My long time friend, Mohammed Munim of New York, passed away on Friday, October 7, 2011. He was a man with a noble heart, a writer, a publisher, a reporter, an educationist and a political activist. The Muslim community in America is the poorer without him.
I met Munim at the CCIM convention in Chicago in 1969. It was a high intensity, high energy conference called by Dr. Assad Hussain to discuss the communal riots then ravaging central India. Professor Humayun Kabir, a distinguished scholar, the writer of Maulana Azad’s book, India Wins Freedom, and a Union Minister in Delhi at the time, attended as representative of the government of India. In attendance also were a galaxy of young, emerging scholars, Professor Syed Murtuza, Dr. Waqar Ahmed Hussaini, Dr. Abidulla Ghazi, Dr. Zainul Abedin, Professor Naeem and many, many others. I chaired one of the sessions. After the session, a young man came up to me and introduced himself as Mohammed Munim representing Tameer e Millat of Hyderabad, Deccan. Munim was animated, intense, spirited and unyielding in his convictions and we engaged in a long discussion about the situation in India.

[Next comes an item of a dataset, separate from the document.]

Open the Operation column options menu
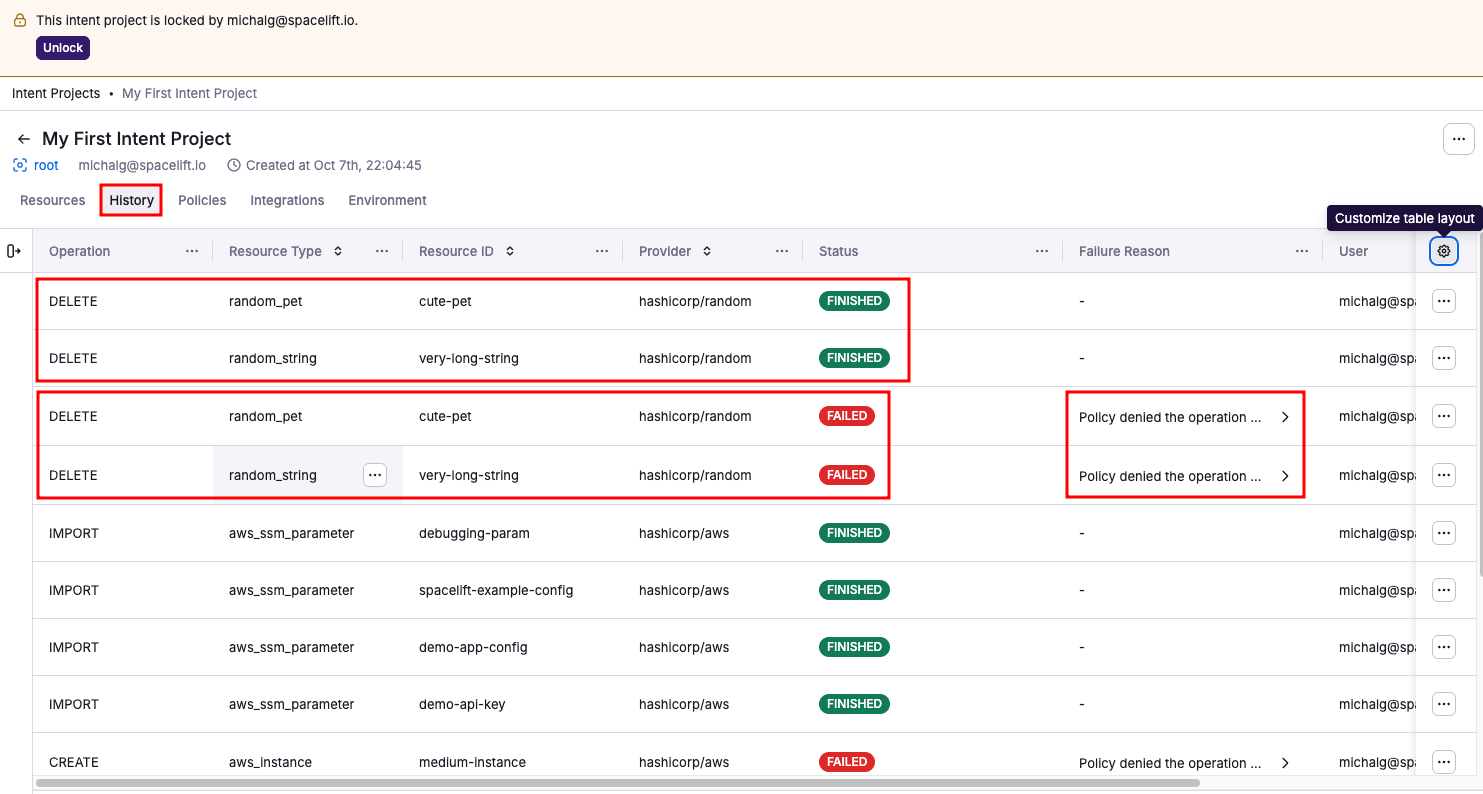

We struck a deep and abiding friendship based on mutual respect even as we continued to disagree about politics and society. He was perhaps the first publisher to start a journal geared to a Muslim audience, the Minaret of New York and he stayed with it for more than twenty years in spite of a lack of support from the community, until he was forced to give it up because of developing glaucoma and the loss of vision. As a reporter he had a way of interviewing presidents and prime ministers with tough questions couched with humor. He was the brain behind the Muslim Day Parade in Manhattan and was a prime mover behind building Islamic schools in the Big City.
It was Munim who suggested in 1992 that I write a book on Islamic history which was later published by Suhail Academy, Lahore, Pakistan and later yet evolved into an Encyclopedia of Islamic History. Two years ago, when I had completed a translation of the Qur’an into easy-to-read American English, Munim, who was by now totally blind, asked a friend to read to him the entire manuscript and even made a couple of good suggestions.

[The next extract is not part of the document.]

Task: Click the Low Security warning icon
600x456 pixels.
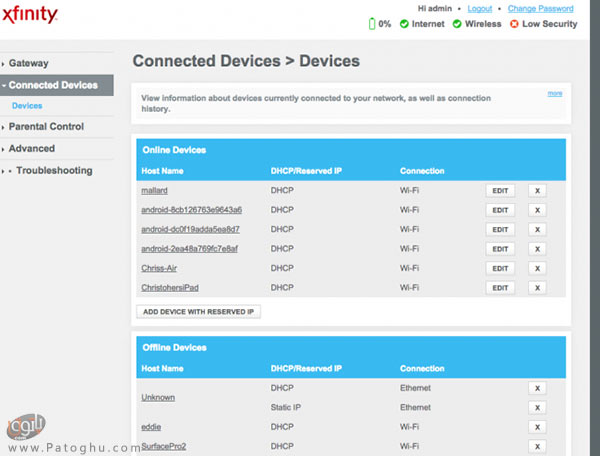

He was the only friend in the world who had the consistent temerity to call me up in the early hours of the morning, at the time of tahajjud prayers, with an admonition: “Nazeer, you have become lazy! Why have you not written anything lately?”
I will miss his calls. May Allah grant his soul peace and admit him to Jannat. He was a good man, a true mohsin, a man of passionate love for the well being of the community.